I often get requests to coach groups or teams and use an assessment. While we may prefer to do straight coaching, what I call “content-free” coaching, we shouldn’t let this kind of request keep us from getting to work with these clients.
We’ve discussed previously how useful assessments can be for self-awareness, and to examine how a client is doing in their relationships.
For someone who’s been in coaching for a while and is not sure where to focus next, an assessment can provide that roadmap. For someone who’s new to coaching and still unsure of its value, assessments offer tangible and concrete outcomes.
Sometimes people lean on assessments as a way of keeping a group or team focused. The assessment can be an anchor, and add another layer to what the coach is already providing. Otherwise, people and conversations can go off course and lose their way back.
Years ago when I was starting out as a coach, I used a ton of assessments, then gradually got away from them. Now the pendulum seems to be swinging the other way and I recently worked with a group who saw particularly good results from using an assessment.
They received a lot of good information about themselves and what was going on in their workplace. They gained a new lens to look at each other and their work together. Maybe that’s the real value of bringing in an assessment. You not only get the outside perspective of a coach who is seeing things through a different lens but this way everyone can. A side bonus? They also laughed a lot!
So which assessment tool should you use? I recommend being skilled in a few different assessments such as Myers-Briggs, DiSC®, and Clifton StrengthsFinder (now known as CliftonStrengths). Then when you’re speaking to team leaders you can talk about the options and let them choose. You may also want to recommend one tool over the others once you’ve learned more about the team and their situation and needs.

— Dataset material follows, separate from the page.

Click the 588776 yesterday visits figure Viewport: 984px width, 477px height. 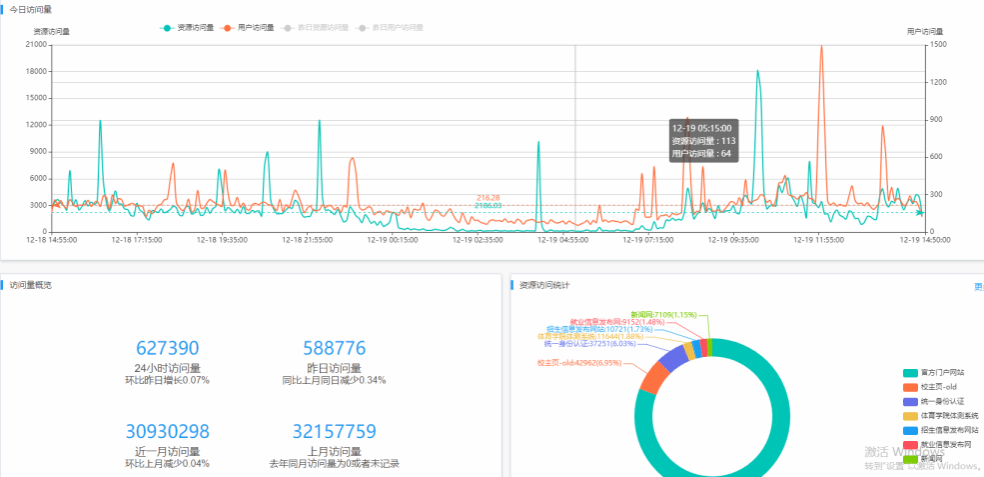point(335,348)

No matter which assessment tool I’m using, I still keep my coaching hat on. I want people to know we’re not here to fix the problem, this is a lens to see how they might be better at what they’re doing.
To stay in coach mode, I created a spreadsheet of their results and we looked them over together. I asked the group what they noticed about their assessment results, instead of telling them what I saw and how I interpreted that.
In this case, we had used CliftonStrengths so we had a map of the team members’ strengths in the four domains of strategic thinking, executing, influencing, and relationship building, and the themes that help people express those strengths.
One of the things that jumped out to them was that there was only one person on the team with one particular strength, and that person happened to be retiring in the next year. “Hmmm,” I asked, “what does this mean for your team in the future? And what does it mean for your team right now?”
Once this was out in the open people said, “Yeah, that is true,” but it hadn’t been a conscious awareness for everyone. The assessment brought this reality and potential skills gap to the surface in a way that it normally wouldn’t.
We must be careful not to hold the assessment too tight. It’s a tool, not a diagnosis. It’s just one way to look at things. Some people in the group wondered, does this mean we’re not a good team? As a coach, it was my job to remove judgment from the equation and use the assessment results as a springboard for conversation about how these topics had been showing up in the workplace – not how they had shown up on the test.